### MATERIAL FOR THE TASK ###
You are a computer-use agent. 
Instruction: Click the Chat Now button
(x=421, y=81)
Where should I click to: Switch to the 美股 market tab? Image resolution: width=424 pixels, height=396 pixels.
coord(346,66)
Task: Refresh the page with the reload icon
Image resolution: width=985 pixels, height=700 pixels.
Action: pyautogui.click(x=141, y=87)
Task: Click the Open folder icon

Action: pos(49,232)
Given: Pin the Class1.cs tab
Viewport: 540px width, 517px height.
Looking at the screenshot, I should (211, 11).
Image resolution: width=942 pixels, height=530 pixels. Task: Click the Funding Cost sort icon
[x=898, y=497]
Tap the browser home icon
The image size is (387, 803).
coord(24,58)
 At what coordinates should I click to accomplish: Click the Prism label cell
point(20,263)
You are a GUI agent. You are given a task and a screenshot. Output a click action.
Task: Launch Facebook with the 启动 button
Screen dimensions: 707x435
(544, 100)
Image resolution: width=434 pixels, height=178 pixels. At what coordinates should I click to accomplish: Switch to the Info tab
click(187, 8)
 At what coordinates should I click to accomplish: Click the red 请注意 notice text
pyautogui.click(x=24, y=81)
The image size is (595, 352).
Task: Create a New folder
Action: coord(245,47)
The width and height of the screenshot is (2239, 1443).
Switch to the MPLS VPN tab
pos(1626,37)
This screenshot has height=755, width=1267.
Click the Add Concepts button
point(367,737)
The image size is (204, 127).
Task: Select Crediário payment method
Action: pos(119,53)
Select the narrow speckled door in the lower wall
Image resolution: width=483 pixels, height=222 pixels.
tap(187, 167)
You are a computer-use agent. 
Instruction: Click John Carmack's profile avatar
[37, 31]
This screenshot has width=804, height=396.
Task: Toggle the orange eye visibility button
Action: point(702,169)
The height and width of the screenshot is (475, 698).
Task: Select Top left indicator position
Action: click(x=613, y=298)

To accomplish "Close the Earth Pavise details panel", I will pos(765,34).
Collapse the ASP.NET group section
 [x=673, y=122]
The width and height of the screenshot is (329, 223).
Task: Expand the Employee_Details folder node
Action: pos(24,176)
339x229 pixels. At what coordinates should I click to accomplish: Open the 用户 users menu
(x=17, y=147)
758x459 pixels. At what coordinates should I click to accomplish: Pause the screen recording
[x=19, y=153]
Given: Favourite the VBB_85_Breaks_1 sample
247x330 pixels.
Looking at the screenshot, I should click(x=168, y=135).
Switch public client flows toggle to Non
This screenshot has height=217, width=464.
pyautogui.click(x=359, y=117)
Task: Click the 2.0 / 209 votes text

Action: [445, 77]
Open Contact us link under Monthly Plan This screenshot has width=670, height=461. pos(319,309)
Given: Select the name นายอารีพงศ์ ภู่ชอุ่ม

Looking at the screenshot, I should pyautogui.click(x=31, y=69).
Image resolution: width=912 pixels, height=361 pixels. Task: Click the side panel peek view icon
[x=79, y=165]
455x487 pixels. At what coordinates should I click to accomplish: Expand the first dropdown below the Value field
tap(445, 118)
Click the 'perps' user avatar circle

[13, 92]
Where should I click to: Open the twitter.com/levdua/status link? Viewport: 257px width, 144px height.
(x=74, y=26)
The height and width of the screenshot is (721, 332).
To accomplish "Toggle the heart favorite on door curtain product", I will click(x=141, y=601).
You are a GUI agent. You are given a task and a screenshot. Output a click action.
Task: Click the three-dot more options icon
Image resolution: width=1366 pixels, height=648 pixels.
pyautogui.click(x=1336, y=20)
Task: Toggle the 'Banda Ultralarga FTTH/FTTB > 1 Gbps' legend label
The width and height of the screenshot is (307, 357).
###
### WHAT TO PRODUCE
Print exactly the stretch of lines beginning with the one that holds "Collapse the ASP.NET group section" and ending at the last line above.

### THE COMPLETED TASK
Collapse the ASP.NET group section
 [x=673, y=122]
The width and height of the screenshot is (329, 223).
Task: Expand the Employee_Details folder node
Action: pos(24,176)
339x229 pixels. At what coordinates should I click to accomplish: Open the 用户 users menu
(x=17, y=147)
758x459 pixels. At what coordinates should I click to accomplish: Pause the screen recording
[x=19, y=153]
Given: Favourite the VBB_85_Breaks_1 sample
247x330 pixels.
Looking at the screenshot, I should click(x=168, y=135).
Switch public client flows toggle to Non
This screenshot has height=217, width=464.
pyautogui.click(x=359, y=117)
Task: Click the 2.0 / 209 votes text

Action: [445, 77]
Open Contact us link under Monthly Plan This screenshot has width=670, height=461. pos(319,309)
Given: Select the name นายอารีพงศ์ ภู่ชอุ่ม

Looking at the screenshot, I should pyautogui.click(x=31, y=69).
Image resolution: width=912 pixels, height=361 pixels. Task: Click the side panel peek view icon
[x=79, y=165]
455x487 pixels. At what coordinates should I click to accomplish: Expand the first dropdown below the Value field
tap(445, 118)
Click the 'perps' user avatar circle

[13, 92]
Where should I click to: Open the twitter.com/levdua/status link? Viewport: 257px width, 144px height.
(x=74, y=26)
The height and width of the screenshot is (721, 332).
To accomplish "Toggle the heart favorite on door curtain product", I will click(x=141, y=601).
You are a GUI agent. You are given a task and a screenshot. Output a click action.
Task: Click the three-dot more options icon
Image resolution: width=1366 pixels, height=648 pixels.
pyautogui.click(x=1336, y=20)
Task: Toggle the 'Banda Ultralarga FTTH/FTTB > 1 Gbps' legend label
The width and height of the screenshot is (307, 357).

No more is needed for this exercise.